Cela existe en Suisse? Y a-t-il des lieux où le tourisme nuit au quotidien des locaux?
Oui, ça existe. Quand vous parlez aux représentants de destinations très connues en Suisse, surtout alpines, ils confient souvent que les locaux ne peuvent plus habiter sur leur lieu d’origine par exemple. Le prix d'un chalet ou appartement à Verbier ou à Zermatt n'est plus accessible à certains natifs.
Voyager low cost en Suisse, c'est impossible?
Il est difficile de parler de vacances low cost en Suisse, par contre essayer d’en réduire le coût est un phénomène connu. En haute saison, on peut facilement observer certains touristes qui arrivent dans les destinations alpines avec le coffre rempli de nourriture pour la semaine. Le phénomène van life prend de l'importance depuis le Covid, ce qui est un moyen de visiter notre pays sans dépenser une fortune.
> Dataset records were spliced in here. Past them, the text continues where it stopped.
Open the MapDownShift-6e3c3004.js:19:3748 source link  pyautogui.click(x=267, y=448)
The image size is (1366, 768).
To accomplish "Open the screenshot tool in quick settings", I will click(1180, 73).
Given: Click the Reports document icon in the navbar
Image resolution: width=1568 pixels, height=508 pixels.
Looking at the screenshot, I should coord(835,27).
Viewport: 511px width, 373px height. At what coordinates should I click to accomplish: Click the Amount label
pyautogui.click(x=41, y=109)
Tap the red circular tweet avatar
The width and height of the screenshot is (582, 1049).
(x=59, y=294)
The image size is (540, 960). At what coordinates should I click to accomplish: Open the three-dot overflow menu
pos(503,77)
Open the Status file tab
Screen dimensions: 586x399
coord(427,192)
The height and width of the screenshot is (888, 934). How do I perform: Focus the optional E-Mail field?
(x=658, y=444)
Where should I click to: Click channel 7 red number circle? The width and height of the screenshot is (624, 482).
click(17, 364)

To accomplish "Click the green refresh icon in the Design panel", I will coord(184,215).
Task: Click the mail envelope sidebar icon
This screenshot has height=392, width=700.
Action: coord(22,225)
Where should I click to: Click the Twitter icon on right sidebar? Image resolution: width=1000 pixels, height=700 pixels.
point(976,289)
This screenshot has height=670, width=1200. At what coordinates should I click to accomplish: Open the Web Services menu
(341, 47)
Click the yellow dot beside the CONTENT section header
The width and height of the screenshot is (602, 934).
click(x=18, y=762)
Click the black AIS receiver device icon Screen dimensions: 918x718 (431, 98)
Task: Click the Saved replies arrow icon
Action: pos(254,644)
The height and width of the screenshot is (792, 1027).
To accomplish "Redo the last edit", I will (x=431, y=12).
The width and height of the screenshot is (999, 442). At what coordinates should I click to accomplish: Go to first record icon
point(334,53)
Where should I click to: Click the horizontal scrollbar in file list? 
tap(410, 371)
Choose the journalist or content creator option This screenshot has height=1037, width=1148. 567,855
Et puis, il y a une hiérarchie des destinations. Bien qu'une nuit d'hôtel soit toujours chère ici, il y a des destinations plus abordables que d'autres.
Le luxe de certaines communes alpines et la vie en van peuvent-ils cohabiter?
Je fais un parallèle entre la van life et le marché du ski de randonnée, qui apporte des retombées économiques bien moindres que le ski alpin. Il y a deux extrêmes: les destinations qui n'investissent rien du tout pour accueillir ce type de pratiques, et d'autres qui considèrent ce marché, moins important certes, mais qui existe. Pour être durable, on ne peut plus uniquement miser sur le tourisme de masse, on peut aussi s'occuper de ces gens adoptant un tourisme de niche aux retombées économiques moindres, mais néanmoins existantes. Les deux ne sont pas incompatibles. Je rappelle qu'il y a une auberge de jeunesse à Zermatt.